What you will do: Only one stretch of the data below is wanted: the lines from the one with "Task: Open the calendar icon in Select Date" through the one with "Task: Open the three-dot", repeated exactly.

**** Data for the task ****

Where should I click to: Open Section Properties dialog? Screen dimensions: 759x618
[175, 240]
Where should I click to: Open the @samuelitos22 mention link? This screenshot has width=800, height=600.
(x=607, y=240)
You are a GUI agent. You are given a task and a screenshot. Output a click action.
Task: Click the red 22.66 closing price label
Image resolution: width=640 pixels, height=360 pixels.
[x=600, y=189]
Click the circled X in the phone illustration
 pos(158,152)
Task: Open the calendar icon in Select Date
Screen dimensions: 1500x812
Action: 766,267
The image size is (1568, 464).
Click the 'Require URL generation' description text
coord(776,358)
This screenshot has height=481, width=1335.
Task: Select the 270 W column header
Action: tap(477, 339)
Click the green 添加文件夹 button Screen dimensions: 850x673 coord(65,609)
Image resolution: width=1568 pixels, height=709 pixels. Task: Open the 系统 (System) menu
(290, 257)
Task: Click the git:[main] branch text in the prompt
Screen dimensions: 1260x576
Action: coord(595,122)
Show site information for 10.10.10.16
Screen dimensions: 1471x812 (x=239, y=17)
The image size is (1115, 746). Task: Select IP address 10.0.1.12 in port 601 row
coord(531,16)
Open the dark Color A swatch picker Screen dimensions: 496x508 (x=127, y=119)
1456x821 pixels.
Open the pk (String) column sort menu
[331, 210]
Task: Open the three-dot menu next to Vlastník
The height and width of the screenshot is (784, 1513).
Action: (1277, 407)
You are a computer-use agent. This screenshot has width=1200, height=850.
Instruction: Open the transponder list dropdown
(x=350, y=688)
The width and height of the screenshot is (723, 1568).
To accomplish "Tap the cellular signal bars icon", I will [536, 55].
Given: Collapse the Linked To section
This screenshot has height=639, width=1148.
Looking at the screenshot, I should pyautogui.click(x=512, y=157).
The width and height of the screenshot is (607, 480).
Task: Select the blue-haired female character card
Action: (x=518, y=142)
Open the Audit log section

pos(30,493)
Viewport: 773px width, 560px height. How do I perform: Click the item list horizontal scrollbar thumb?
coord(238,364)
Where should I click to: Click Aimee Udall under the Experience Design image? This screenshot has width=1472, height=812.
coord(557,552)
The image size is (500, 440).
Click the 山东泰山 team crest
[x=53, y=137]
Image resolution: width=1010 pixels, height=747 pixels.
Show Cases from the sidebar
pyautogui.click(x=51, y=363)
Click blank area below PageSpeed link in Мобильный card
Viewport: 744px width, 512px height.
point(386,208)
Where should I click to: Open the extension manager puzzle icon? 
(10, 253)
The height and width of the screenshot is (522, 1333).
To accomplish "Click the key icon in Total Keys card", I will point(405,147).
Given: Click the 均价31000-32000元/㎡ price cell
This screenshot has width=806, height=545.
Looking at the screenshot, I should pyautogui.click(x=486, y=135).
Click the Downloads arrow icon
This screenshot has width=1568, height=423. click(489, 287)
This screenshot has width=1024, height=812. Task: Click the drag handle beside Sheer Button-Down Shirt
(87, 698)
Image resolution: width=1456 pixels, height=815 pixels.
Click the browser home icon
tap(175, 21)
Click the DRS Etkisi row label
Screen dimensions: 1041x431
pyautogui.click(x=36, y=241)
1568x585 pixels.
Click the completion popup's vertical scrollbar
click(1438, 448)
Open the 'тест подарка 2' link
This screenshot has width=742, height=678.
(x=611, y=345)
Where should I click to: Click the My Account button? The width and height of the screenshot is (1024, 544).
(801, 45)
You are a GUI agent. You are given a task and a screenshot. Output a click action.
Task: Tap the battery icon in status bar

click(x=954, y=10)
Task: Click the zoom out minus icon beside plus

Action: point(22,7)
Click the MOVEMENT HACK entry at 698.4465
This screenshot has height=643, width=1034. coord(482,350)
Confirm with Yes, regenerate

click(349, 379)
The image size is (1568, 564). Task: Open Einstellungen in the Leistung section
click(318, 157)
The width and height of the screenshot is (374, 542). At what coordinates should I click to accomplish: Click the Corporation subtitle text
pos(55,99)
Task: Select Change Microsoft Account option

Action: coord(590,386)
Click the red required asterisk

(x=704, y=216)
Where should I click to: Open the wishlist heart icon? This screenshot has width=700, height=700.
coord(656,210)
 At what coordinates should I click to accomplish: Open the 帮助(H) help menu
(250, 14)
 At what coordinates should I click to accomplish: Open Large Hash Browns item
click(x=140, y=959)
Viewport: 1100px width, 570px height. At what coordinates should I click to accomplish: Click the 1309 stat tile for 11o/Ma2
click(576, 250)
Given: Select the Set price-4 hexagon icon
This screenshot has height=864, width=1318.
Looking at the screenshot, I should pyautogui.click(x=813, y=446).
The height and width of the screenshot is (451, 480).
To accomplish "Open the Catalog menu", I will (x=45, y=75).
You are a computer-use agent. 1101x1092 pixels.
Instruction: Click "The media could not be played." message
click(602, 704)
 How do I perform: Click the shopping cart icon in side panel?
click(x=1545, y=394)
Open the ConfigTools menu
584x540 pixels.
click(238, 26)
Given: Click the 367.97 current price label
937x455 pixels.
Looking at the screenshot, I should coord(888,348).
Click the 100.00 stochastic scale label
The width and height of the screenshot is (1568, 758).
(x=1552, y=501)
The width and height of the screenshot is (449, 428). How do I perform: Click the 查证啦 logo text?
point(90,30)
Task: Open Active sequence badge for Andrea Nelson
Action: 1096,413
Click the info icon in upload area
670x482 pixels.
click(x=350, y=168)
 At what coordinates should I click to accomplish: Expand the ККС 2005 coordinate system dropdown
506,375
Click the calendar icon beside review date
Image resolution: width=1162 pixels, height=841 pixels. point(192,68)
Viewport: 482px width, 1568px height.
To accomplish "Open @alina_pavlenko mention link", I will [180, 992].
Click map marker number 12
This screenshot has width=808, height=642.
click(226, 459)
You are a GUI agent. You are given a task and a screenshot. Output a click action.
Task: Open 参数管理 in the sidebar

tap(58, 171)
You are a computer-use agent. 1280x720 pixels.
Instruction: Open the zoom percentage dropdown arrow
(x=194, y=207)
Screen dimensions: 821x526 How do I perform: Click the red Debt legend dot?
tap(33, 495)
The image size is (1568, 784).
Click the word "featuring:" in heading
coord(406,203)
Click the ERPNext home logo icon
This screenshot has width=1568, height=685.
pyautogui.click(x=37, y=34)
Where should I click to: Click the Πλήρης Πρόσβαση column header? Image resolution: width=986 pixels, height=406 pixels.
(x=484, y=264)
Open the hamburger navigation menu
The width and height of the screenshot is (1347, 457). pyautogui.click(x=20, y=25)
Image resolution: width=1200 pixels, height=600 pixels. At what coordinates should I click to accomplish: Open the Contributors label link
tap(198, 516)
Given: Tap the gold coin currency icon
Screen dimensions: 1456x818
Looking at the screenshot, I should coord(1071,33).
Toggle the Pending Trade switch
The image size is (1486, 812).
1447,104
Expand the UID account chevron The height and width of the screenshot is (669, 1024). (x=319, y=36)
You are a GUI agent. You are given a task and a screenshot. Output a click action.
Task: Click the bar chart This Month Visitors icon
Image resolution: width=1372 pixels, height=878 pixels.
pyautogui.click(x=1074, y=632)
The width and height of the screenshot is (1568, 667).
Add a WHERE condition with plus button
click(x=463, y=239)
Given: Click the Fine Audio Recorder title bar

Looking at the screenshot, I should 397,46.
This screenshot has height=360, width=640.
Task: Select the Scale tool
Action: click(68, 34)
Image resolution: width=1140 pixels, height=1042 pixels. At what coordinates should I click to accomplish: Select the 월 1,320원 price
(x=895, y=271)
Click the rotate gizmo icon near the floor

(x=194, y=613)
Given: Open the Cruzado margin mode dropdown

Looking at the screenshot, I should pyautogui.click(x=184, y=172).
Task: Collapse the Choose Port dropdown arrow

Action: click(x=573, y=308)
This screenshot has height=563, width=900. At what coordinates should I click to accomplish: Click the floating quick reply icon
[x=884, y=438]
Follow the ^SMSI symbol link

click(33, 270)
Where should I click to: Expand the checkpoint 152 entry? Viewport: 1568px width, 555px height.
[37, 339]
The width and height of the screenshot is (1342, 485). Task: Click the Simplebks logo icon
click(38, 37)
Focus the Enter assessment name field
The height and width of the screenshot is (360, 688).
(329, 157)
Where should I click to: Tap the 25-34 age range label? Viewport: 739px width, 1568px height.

****

Task result:
Task: Open the calendar icon in Select Date
Screen dimensions: 1500x812
Action: 766,267
The image size is (1568, 464).
Click the 'Require URL generation' description text
coord(776,358)
This screenshot has height=481, width=1335.
Task: Select the 270 W column header
Action: tap(477, 339)
Click the green 添加文件夹 button Screen dimensions: 850x673 coord(65,609)
Image resolution: width=1568 pixels, height=709 pixels. Task: Open the 系统 (System) menu
(290, 257)
Task: Click the git:[main] branch text in the prompt
Screen dimensions: 1260x576
Action: coord(595,122)
Show site information for 10.10.10.16
Screen dimensions: 1471x812 (x=239, y=17)
The image size is (1115, 746). Task: Select IP address 10.0.1.12 in port 601 row
coord(531,16)
Open the dark Color A swatch picker Screen dimensions: 496x508 (x=127, y=119)
1456x821 pixels.
Open the pk (String) column sort menu
[331, 210]
Task: Open the three-dot menu next to Vlastník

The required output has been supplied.